Number of articles published by the school's scientists in CC categories of clinical, life, social and behavioral sciences during year 2009 was 115.

== Student organizations ==
=== Student Council ===

Croatian Student Council (in Croatian: Hrvatski studentski zbor) is an umbrella organization representing all students in Croatia. It consists of 7 unions from all Croatian universities, and a representative for polytechnics and schools of professional higher education. Student Council of the School of Medicine in Split is a member of the Student Council of University of Split. Croatian Student Council is by law responsible for promotion of students' interests, monitoring the conduction of student regulations and representing students.

At the School of Medicine in Split all students are by default members of the Student Council. Students of each study year elect their representative and a deputy, to represent their interests. The current president is Alen Juginović.

=== CroMSIC ===

Croatian Medical Students' International Committee (CroMSIC) is a student organization with local committees in all four Croatian medical schools. CroMSIC is the full member of International Federation of Medical Students' Associations (IFMSA), which has more than million members and is the largest association of medical students in the world. CroMSIC has been a full member of the IFMSA since 1992, when it was founded by medical students from Rijeka and Zagreb.

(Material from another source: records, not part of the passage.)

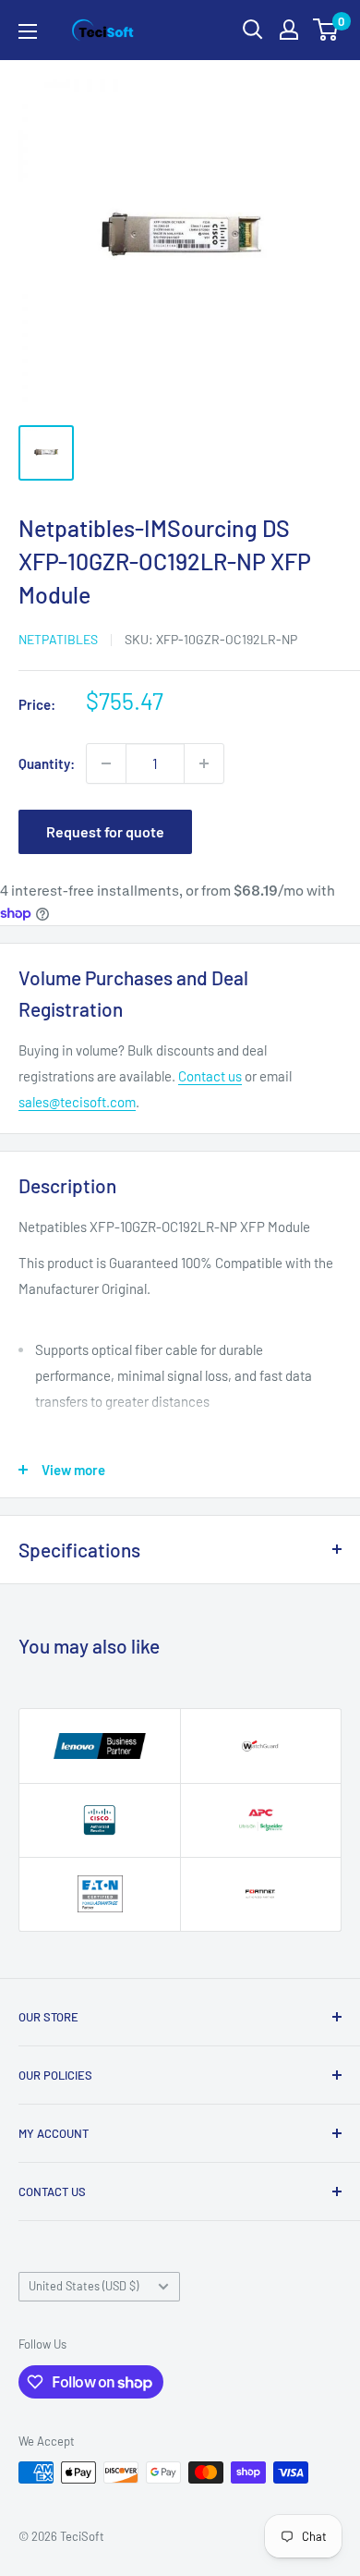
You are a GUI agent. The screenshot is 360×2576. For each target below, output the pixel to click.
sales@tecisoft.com (77, 1101)
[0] (326, 29)
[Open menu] (27, 31)
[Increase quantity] (204, 763)
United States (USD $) (83, 2285)
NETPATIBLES (58, 639)
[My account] (289, 29)
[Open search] (253, 29)
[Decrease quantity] (106, 763)
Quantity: (46, 763)
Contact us (210, 1076)
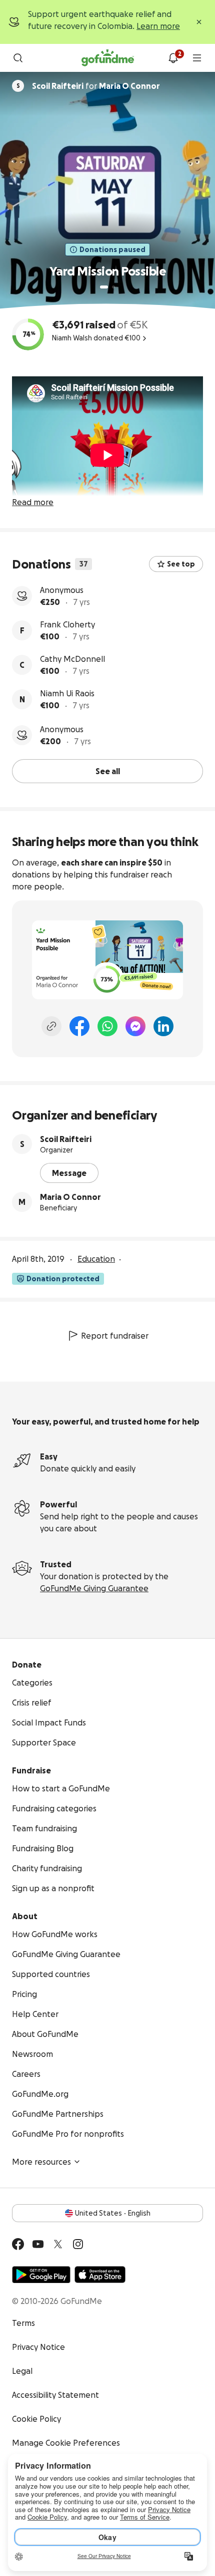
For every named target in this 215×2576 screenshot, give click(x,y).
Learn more (158, 25)
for (96, 85)
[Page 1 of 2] (104, 287)
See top (181, 564)
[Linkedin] (164, 1026)
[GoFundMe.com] (108, 58)
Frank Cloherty (67, 624)
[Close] (199, 22)
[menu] (197, 58)
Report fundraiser (114, 1335)
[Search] (18, 58)
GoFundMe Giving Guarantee (94, 1588)
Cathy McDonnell (72, 658)
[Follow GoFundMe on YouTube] (38, 2244)
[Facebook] (80, 1026)
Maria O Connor (70, 1196)
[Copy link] (52, 1026)
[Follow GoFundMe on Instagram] (78, 2244)
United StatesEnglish (112, 2213)
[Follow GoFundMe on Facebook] (18, 2244)
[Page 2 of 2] (113, 287)
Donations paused (113, 250)
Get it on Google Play (41, 2274)
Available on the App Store (100, 2274)
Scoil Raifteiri (66, 1139)
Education (96, 1258)
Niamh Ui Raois (67, 693)
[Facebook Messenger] (136, 1026)
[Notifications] (173, 58)
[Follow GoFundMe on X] (58, 2244)
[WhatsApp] (108, 1026)
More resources (41, 2161)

CroMSIC's Local Committee Split was founded on May 27, 2000, when the first meeting of the local association was held. Activities of CroMSIC are conducted through six committees dedicated to professional and research exchange of students, medical education, public health, reproductive health and AIDS, and human rights and peace. Foreign students coming to Split for a student exchange via CroMSIC will do their clinical or research practice at University Hospital Split or other teaching institutions affiliated with the School of Medicine in Split.

=== Croatian Academic Union ===

Croatian Academic Union (in Croatian: Hrvatska akademska zajednica - HAZ) is a student association that became active at the School of Medicine in Split in 2007. Members of the Union are students and graduates of Croatian universities. Activities of the association are devoted to student issues and educational, social and humanitarian aspects of student life. Croatian Academic Union of the University of Split has so far organized humanitarian football tournaments, humanitarian concerts, visits to other medical schools and various professional and research activities for students.

=== ISA ===

ISA-USSM was created in 2014 by Pierre Sanchis and Andrija Jukić. The goal of the association is to help integrate the Medical Studies in English Program into Split and live a balance life during their six-year studies. In order to help realize this goal, the president and vice president overlook four divisions of ISA-USSM of which these divisions are further supervised by “directors”. The divisions are as follows: Events, Activities, International Affairs and Communications, and finally, University Affairs. ISA-USSM also helps incoming potential students about the application process to the best of their abilities. The current president and vice president are Mikey Lem and Jeremy Moore respectively.

== The School Day ==
The day when independent School of Medicine in Split was founded, March 26, is celebrated as The School Day. Every year on School Day various sports and cultural activities are organized, and awards given to creditable individuals.

== Magazine ==
Magazine of the School of Medicine in Split has been published twice a year since 2007. Contributors to the Magazine are students, employees and associates of the School. The Magazine is edited by a five-member editorial board. The goal of the Magazine is to report about various teaching, professional and research activities in the School and its affiliated institutions. Each issue of the Magazine is printed in 500 copies. Paper copies of the Magazine are distributed free of charge in the School Library. The Magazine may also be read online on the School web site.